While I understand the petitioner may find this decision unfair, I do not have equitable powers and cannot deviate from what law and policy dictate. “An agency or board created by the legislature has only those powers which are expressly or impliedly conferred on it by statute. Such statutes are generally strictly construed to preclude the exercise of power which is not expressly granted. [citation omitted]” Browne v. Milwaukee Board of School Directors, 83 Wis. 2d 316, 333, 265 N.W.2d 559 (1978). Thus, I cannot make a determination on the basis of fairness or need.

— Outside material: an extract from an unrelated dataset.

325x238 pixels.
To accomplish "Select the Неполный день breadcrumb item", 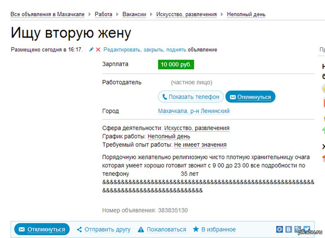I will 246,14.
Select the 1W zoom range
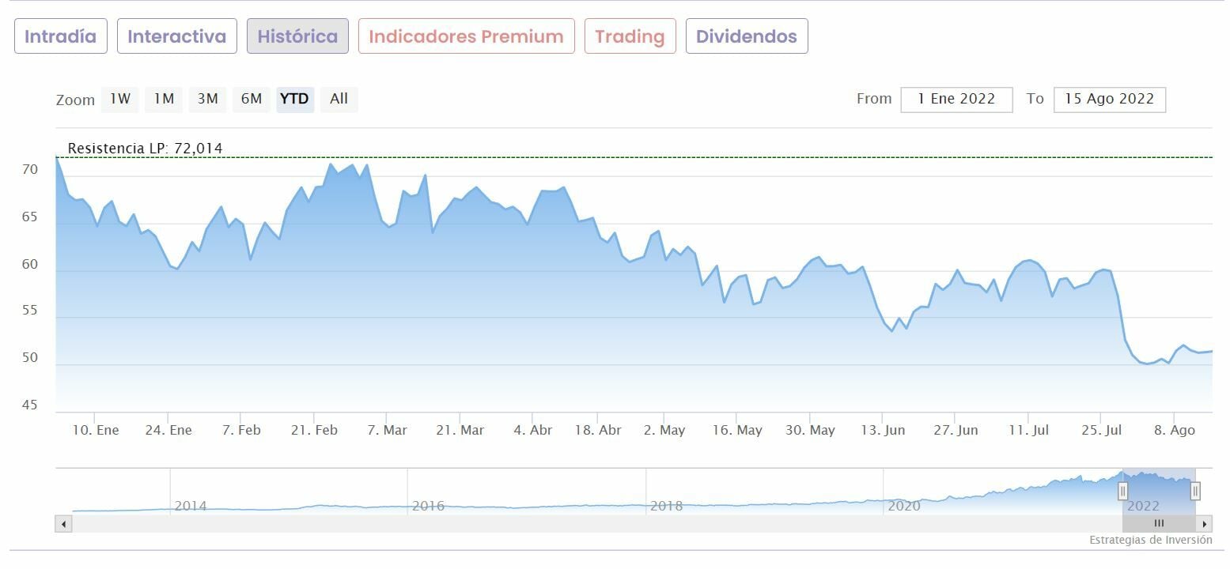1230x569 pixels. [119, 99]
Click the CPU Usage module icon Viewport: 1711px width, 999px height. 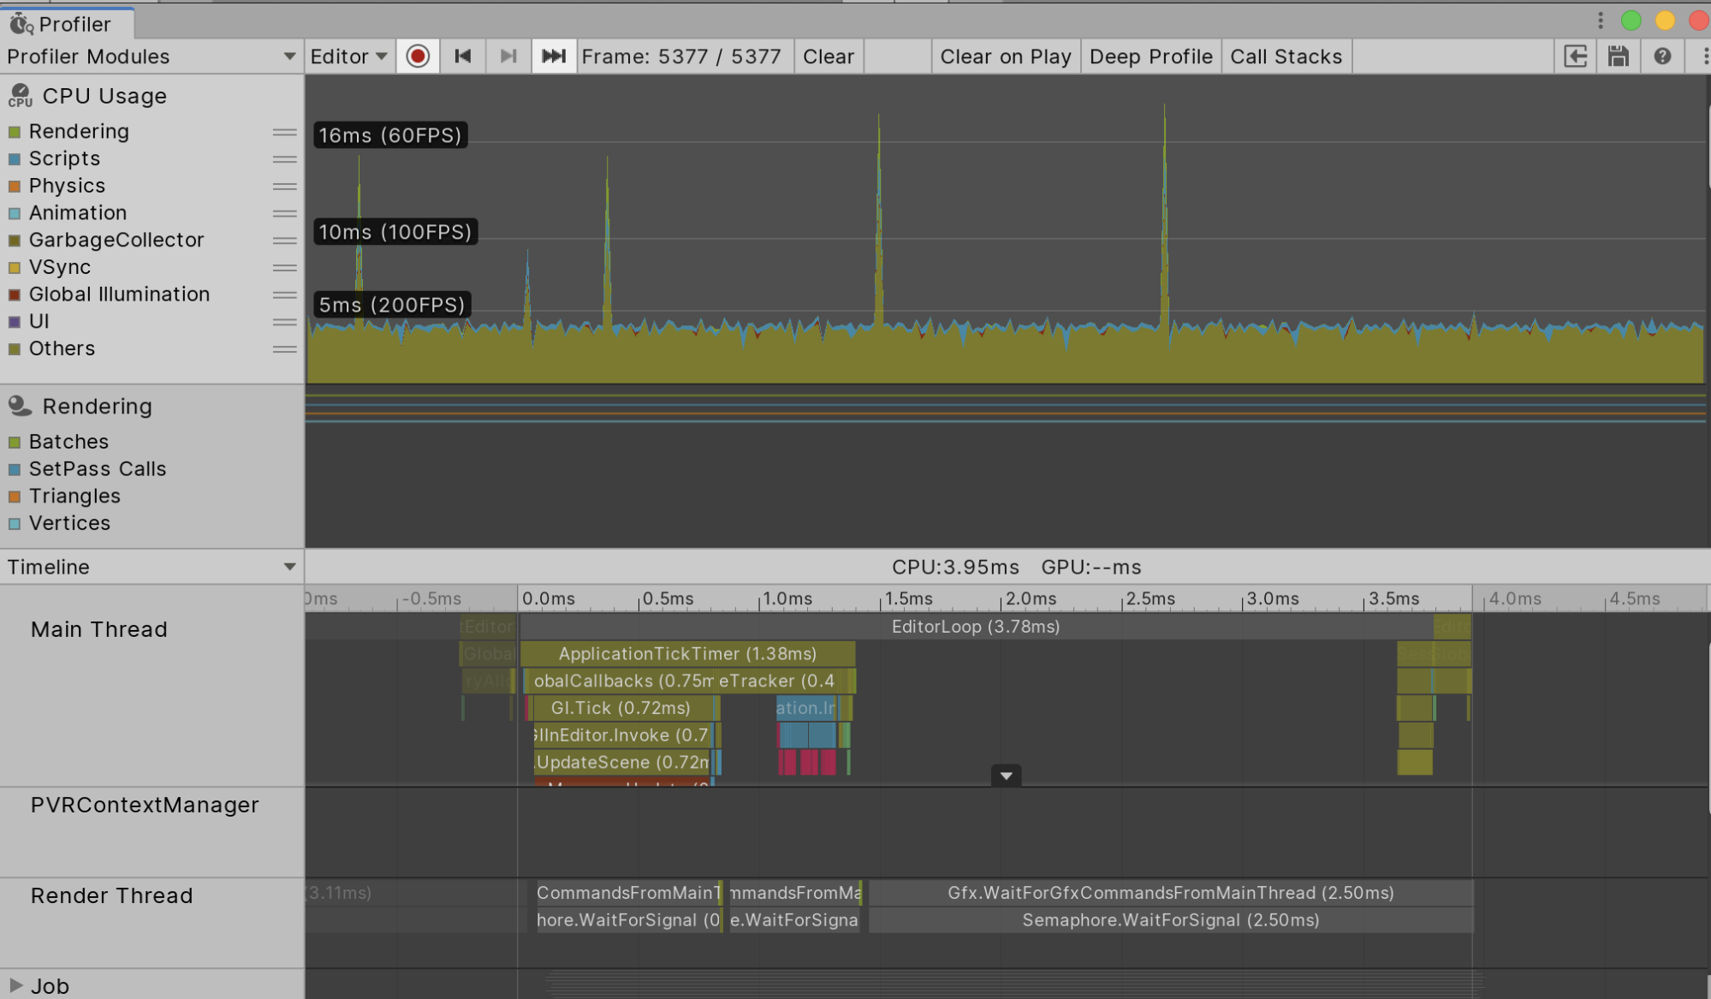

The petitioner may consider working with his FamilyCare Managed Care Organization to request an offset of his monthly cost share to repay the outstanding medical expenses related to the lapse in coverage.
Conclusions of Law
- The agency correctly denied the petitioner’s Medicaid and FamilyCare eligibility as of August 1, 2024, due to being over the asset limit for Medicaid.
- FamilyCare coverage cannot be backdated to August 1, 2024.
THEREFORE, it is
Ordered
That the petitioner’s appeal is dismissed.
[Request for a rehearing and appeal to court instructions omitted.]